Shiner was formed in 1992 and quickly signed to DeSoto Records, owned by Jawbox’s Kim Coletta and Bill Barbot. The band enjoyed a period of creativity and extensive touring that lasted for years, culminating in their final album in 2001, The Egg, which was critically acclaimed. Pitchfork remarked, “Shiner’s six-string bloodletting beats the crap out of anything you’ll hear on commercial FM these days,” and All Music noted, “The songs themselves bask in an epic splendor, replete with the kind of arrangements that reward repeat listenings.” Throughout numerous tours of the US, Europe, and Japan, and with 4 full-length albums, they gained a fiercely loyal fanbase. Although comparisons with contemporaries such as HUM, Jawbox, Failure, and Swervedriver were inevitable, Shiner carved their own path with a dedication to song-craft and musicianship wrapped in darkly sugared hooks.

Shiner disbanded in 2002, but 10 years later, they re-released The Egg on vinyl and played sold-out shows in New York, LA, Kansas City, and Chicago. Many attendees were new to the Shiner fanclub, and these were some of their biggest shows ever. In 2018, the band members—drummer Jason Gerken, bass player Paul Malinowski, and guitarists Allen Epley and Josh Newton—decided they were not quite finished and there was another life for Shiner they could not ignore.

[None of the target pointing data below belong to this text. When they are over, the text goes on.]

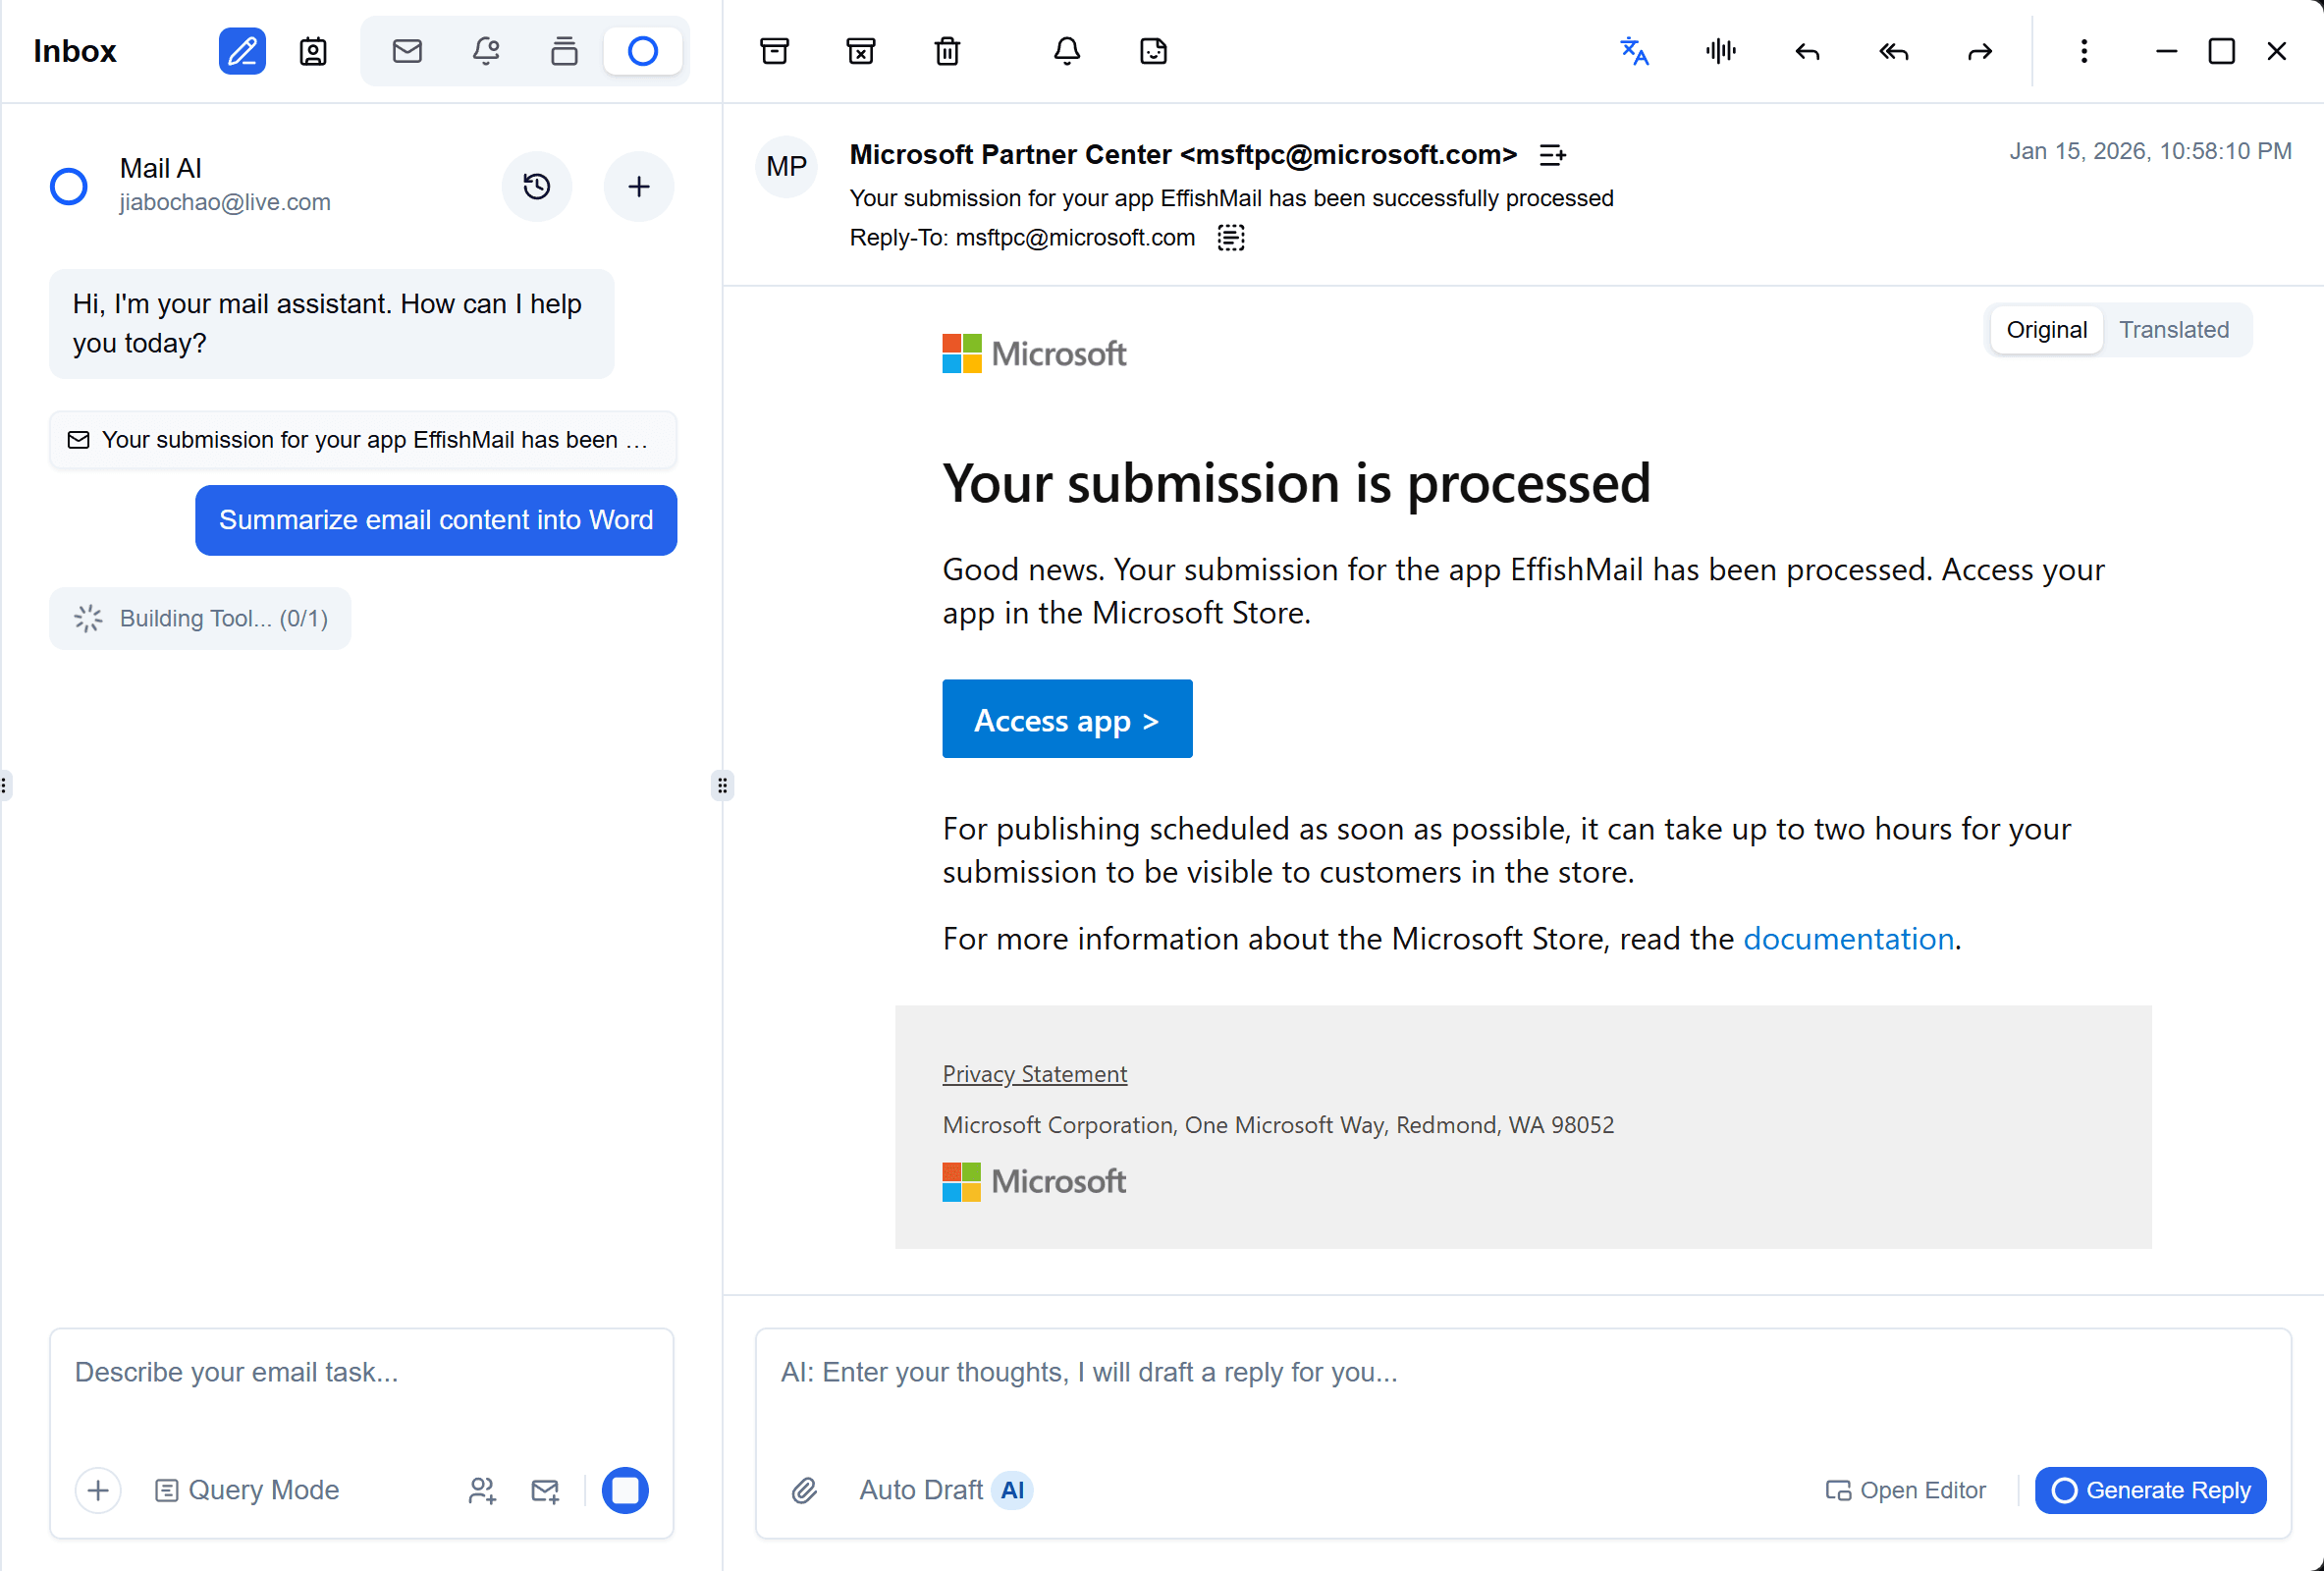Open the more options menu
The width and height of the screenshot is (2324, 1571).
[2084, 51]
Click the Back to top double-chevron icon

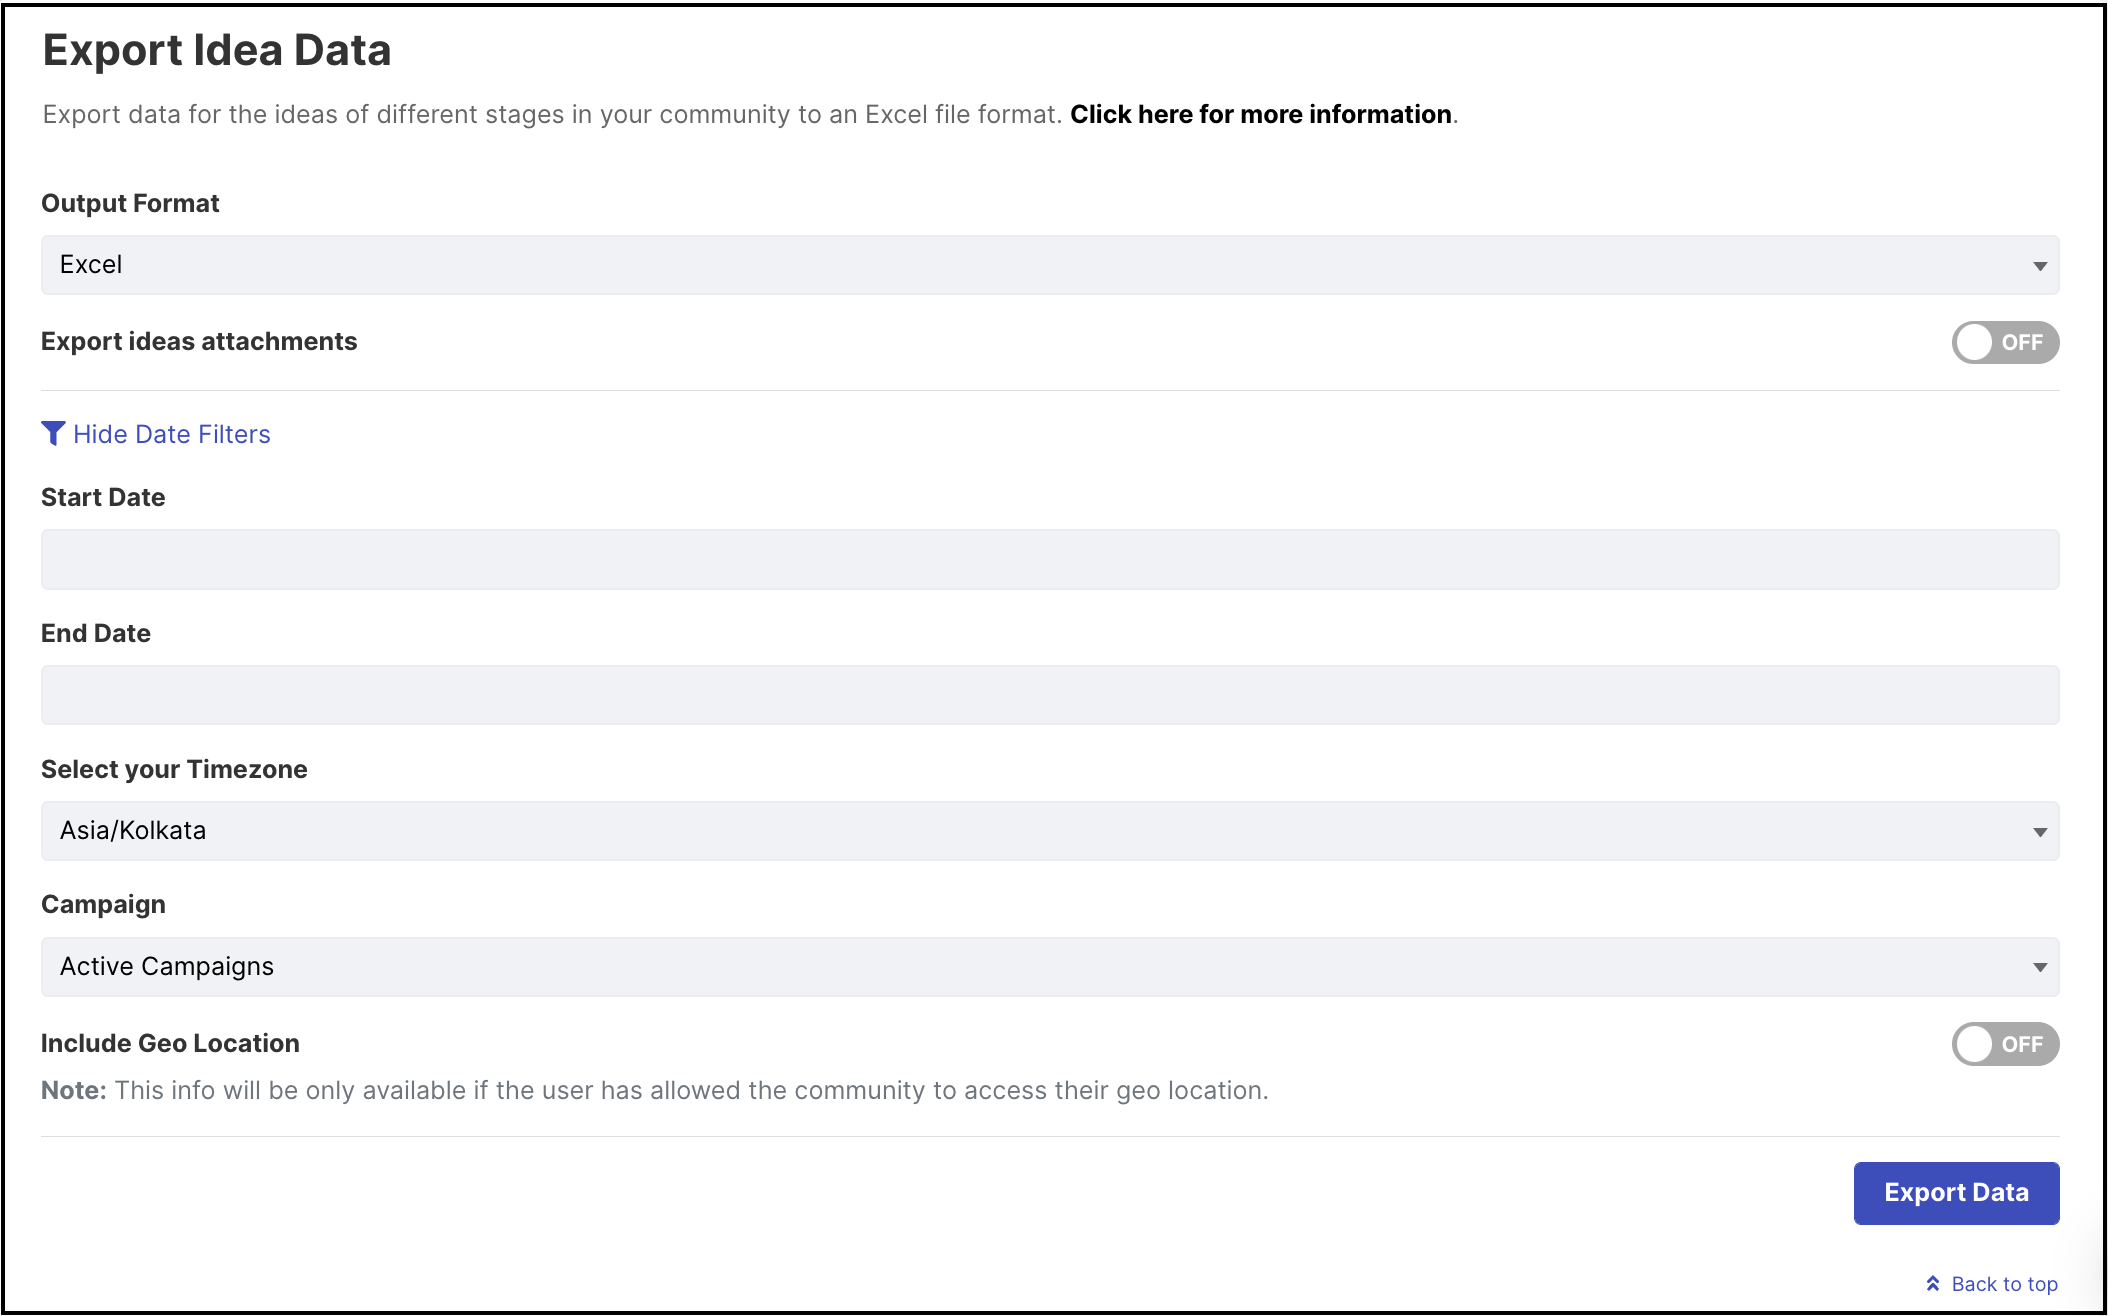(x=1933, y=1283)
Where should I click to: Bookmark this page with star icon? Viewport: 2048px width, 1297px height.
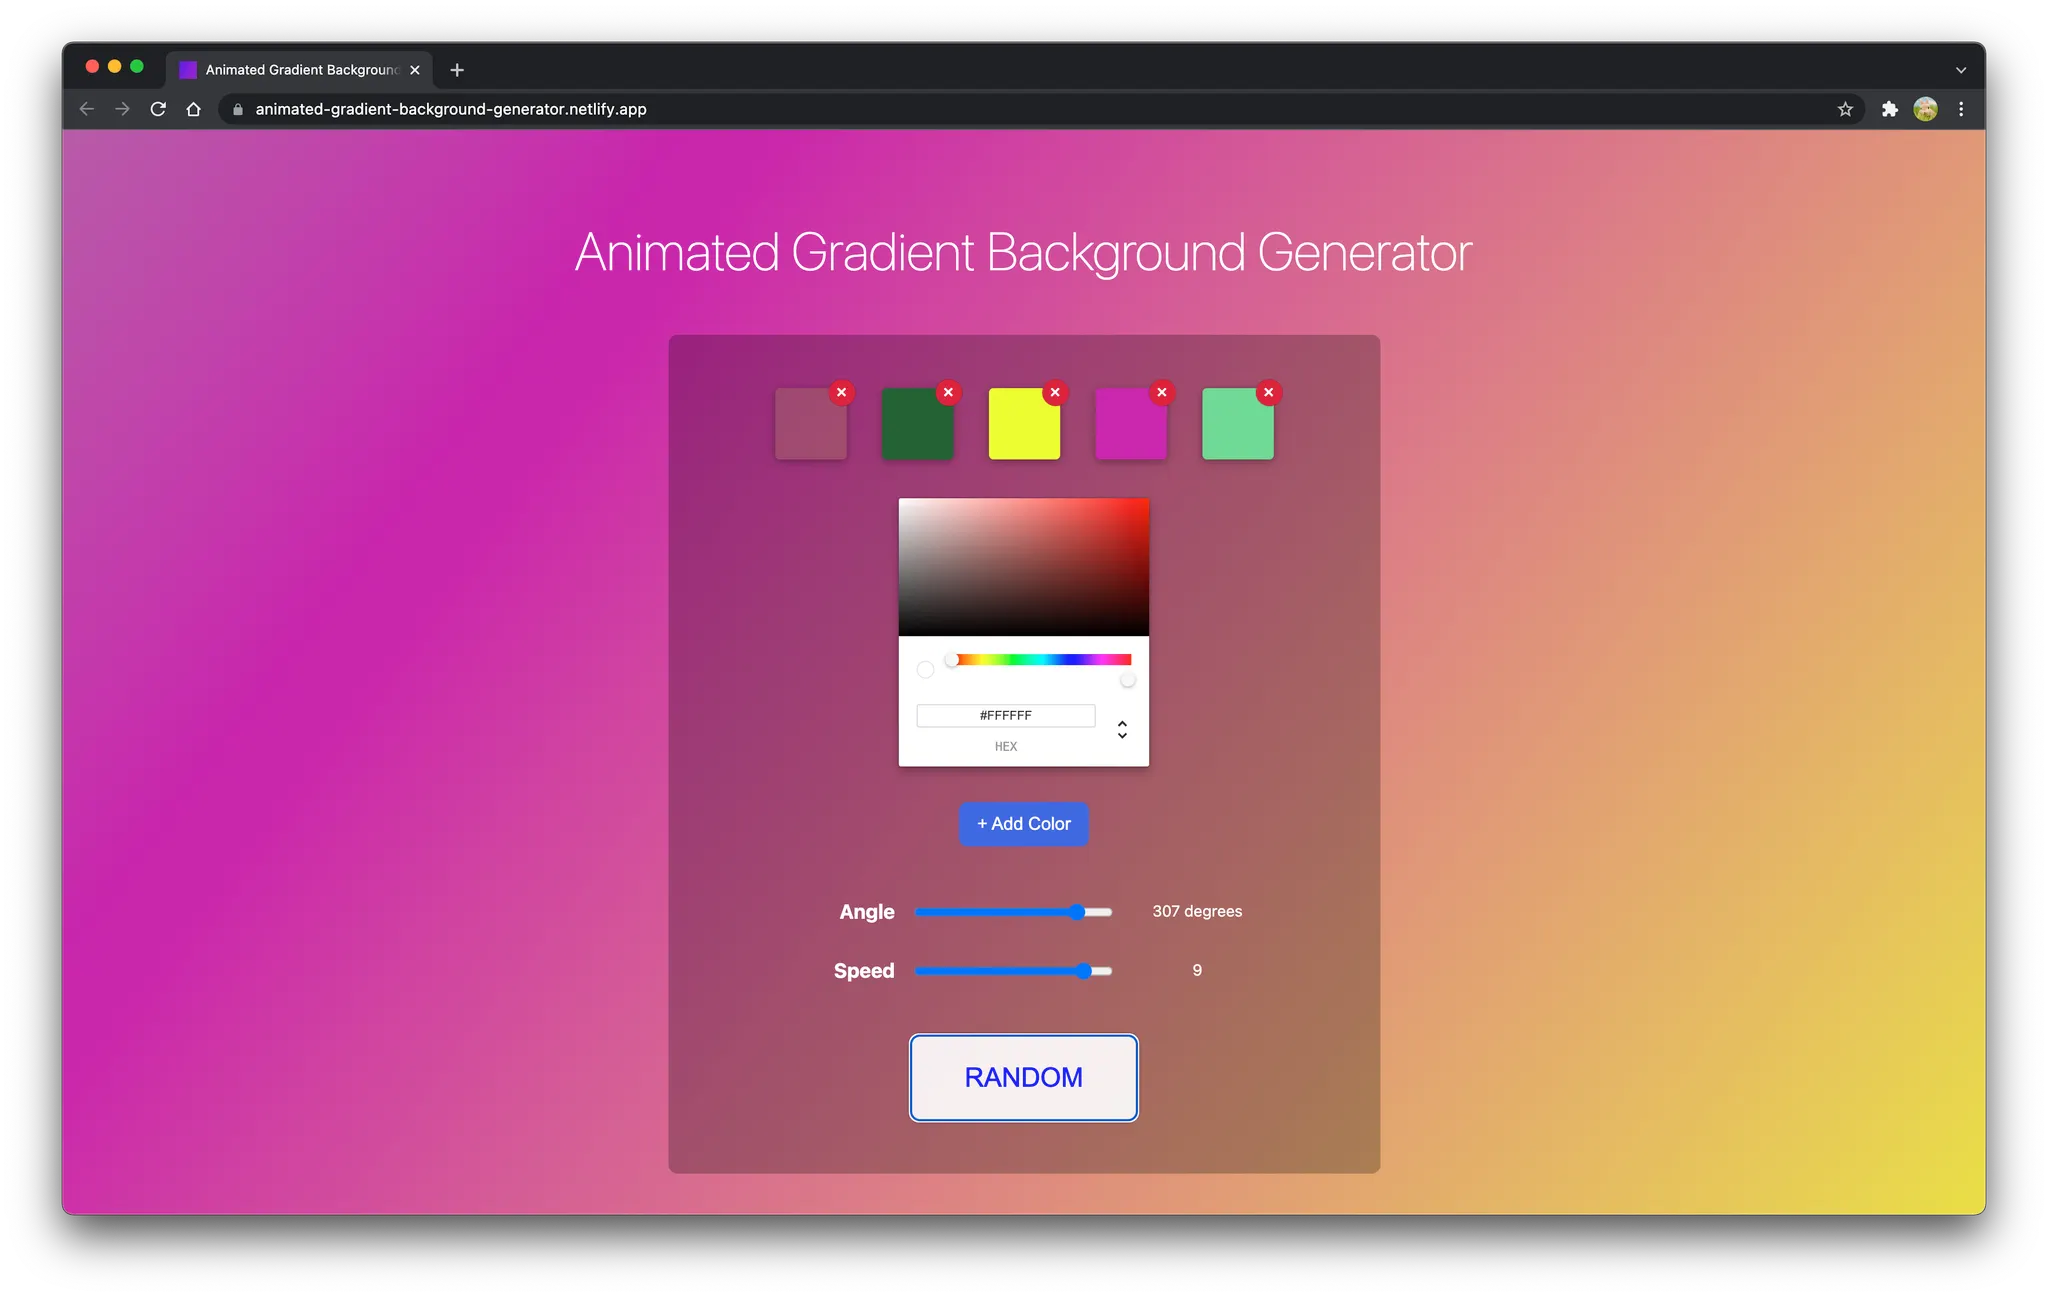[x=1845, y=109]
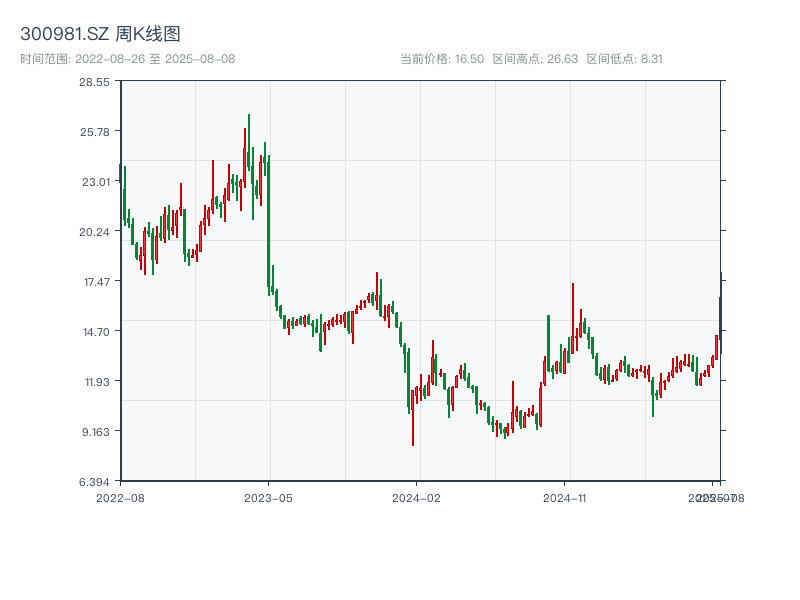
Task: Select the 2024-11 x-axis date label
Action: tap(566, 497)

After a few recording sessions that took place over a year and a half, the band emerged with 8 solid songs that make up Schadenfreude. The LP was self-produced, engineered, and mixed at Malinowski’s own Massive Sound studio in Shawnee, KS. Newton mentioned, “We’ve always been extremely hands-on, even when working with someone else technically ‘producing.’ With The Egg, we ended up remixing and adding things to almost half the record on our own. At this stage in our existence, we know what we should sound like.” Despite the hiatus, Shiner has not missed a beat. Gerken’s drumming and Malinowski’s distorted-symphony bass are still as powerful as ever, while Epley and Newton work in lockstep counterpoint throughout the proceedings, leaving room for the vocals to enter the mix without overtaking, and instead working as a whole within the strings and skins.

The songs on Schadenfreude are not so much an answer to The Egg as a properly timed follow-up might be, but instead stand on their own. It’s the sound of a 4-piece band with each player finding his place in a book as though he just left the room an hour earlier and picked up on the next paragraph upon return. Epley says, “a lot of themes on the album are pretty dark but always with a silver lining around the edges. The title itself is a commentary on the most common human trait of enjoying your rivals’ demise. Or your apparent enemies.”

After their extended break from the studio and life on the road, Shiner is once again looking forward with the May 8 release of Schadenfreude and a North American tour planned for 2020.